(Nanowerk News) Scientists say they have made the world's strongest nanowire, reaching the theoretical limits of what they had designed.
The nanowire, which is about 1,000 times thinner than a human hair, is so strong it could support 16 African elephants if it were scaled up to the size of a child's finger, says associate professor John Sader from Australia's University of Melbourne.
Sader is part of an international team of scientists that grew the semiconducting nanomaterial, publishing the results in the journal Nano Letters.
"The ultimate strength we report is the highest recorded for any semiconductor material system and is at the theoretically predicted limit," says Sader, who was involved in measuring the strength of the wires using an atomic force microscope.
"This indicates that these nanowires are near perfect materials."
Experts say that such nanowires could one day be used to make electrical and electromechanical devices such as environmental sensors or even ultra-precise clocks.
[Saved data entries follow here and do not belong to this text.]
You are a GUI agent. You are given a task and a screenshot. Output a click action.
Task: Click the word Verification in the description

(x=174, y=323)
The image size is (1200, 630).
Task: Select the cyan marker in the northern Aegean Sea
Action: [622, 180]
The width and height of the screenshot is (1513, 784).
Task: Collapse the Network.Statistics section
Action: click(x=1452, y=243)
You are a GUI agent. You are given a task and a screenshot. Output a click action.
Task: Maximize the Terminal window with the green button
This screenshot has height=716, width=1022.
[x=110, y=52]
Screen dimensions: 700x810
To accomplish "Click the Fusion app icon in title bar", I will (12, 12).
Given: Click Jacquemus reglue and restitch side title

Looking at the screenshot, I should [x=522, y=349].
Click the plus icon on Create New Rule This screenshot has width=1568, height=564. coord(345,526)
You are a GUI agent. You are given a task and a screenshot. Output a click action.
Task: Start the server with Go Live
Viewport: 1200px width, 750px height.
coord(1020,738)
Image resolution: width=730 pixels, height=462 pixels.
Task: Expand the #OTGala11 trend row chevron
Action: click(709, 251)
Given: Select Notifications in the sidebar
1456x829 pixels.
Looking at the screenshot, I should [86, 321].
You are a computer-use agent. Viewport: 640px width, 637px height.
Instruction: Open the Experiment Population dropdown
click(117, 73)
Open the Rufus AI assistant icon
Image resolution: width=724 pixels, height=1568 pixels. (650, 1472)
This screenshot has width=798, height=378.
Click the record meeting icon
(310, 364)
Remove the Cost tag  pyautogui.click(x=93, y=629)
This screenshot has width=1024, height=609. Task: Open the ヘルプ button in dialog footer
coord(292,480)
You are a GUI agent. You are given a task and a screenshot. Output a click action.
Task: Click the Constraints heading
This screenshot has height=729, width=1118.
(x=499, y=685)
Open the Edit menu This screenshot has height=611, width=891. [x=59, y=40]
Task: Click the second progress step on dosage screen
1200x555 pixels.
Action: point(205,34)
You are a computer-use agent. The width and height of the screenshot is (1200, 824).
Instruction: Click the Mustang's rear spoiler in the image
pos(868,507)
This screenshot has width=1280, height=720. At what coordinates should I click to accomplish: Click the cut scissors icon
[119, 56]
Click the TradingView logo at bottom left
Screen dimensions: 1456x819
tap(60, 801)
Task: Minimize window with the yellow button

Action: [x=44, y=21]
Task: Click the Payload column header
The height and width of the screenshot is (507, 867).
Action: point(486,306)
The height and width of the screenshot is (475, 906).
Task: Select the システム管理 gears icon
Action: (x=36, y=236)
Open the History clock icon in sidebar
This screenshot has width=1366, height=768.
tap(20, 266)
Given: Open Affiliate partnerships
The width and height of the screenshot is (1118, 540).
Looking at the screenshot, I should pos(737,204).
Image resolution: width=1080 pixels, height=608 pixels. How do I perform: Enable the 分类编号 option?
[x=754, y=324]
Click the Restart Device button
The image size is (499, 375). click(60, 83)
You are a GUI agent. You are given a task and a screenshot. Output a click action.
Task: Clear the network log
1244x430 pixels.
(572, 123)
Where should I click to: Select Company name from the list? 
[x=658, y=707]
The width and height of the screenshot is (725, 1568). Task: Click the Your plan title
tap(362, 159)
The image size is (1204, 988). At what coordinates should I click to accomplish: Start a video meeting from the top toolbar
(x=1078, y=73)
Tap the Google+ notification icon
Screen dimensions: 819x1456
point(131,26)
The nanowires were built from germanium, an element the researchers say has similar chemical properties to tin. They built the material on a surface coated with gold nanocrystals, which allowed the germanium to nucleate and grow.
They then tested the strength by placing it across a small trench and manipulating it sideways. They found it could bend and stretch farther than any nanowire made previously, sustaining 15 gigapascals before snapping. If the wire were one centimetre in diameter it could hold up to 100 tonnes without breaking, Sader says.
This resilience will result in failproof nanodevices, Sader said, adding it is not theoretically possible to make a stronger nanowire. "This exhibits the theoretical limits, so this is basically it."
Paul Mulvaney from the University of Melbourne's school of chemistry, who wasn't involved in the research, says the nanowires could be used as sensors to detect gases, air pollutants or biological agents. This is because they function as super-sensitive "tuning forks" that change frequency when molecules become attached to them.
"Because the wires are so small, they can detect very small amounts of materials absorbing on to their surface," he says.
They could also be used as nanoscale metronomes that vibrate in high-frequency timing devices or in computer chips, he says.
Germanium nanowires are also ideal candidates for making optical devices such as light-emitting diodes and tuneable lasers, Mulvaney said.